Beginning at the line that contains "This screenshot has width=444, height=235.", repeat each line exactly through the last one of the records below, and leave out the pictures.

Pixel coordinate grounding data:
::::
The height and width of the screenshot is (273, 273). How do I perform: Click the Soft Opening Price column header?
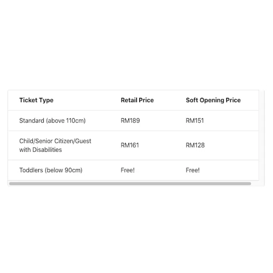[x=213, y=100]
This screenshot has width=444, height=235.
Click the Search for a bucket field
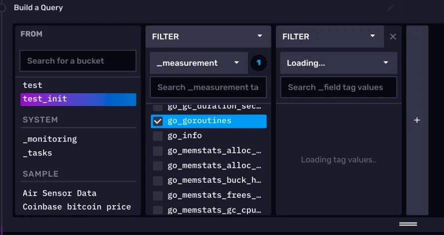coord(78,61)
::::
■ Answer below ■
This screenshot has width=444, height=235.
Click the Search for a bucket field
coord(78,61)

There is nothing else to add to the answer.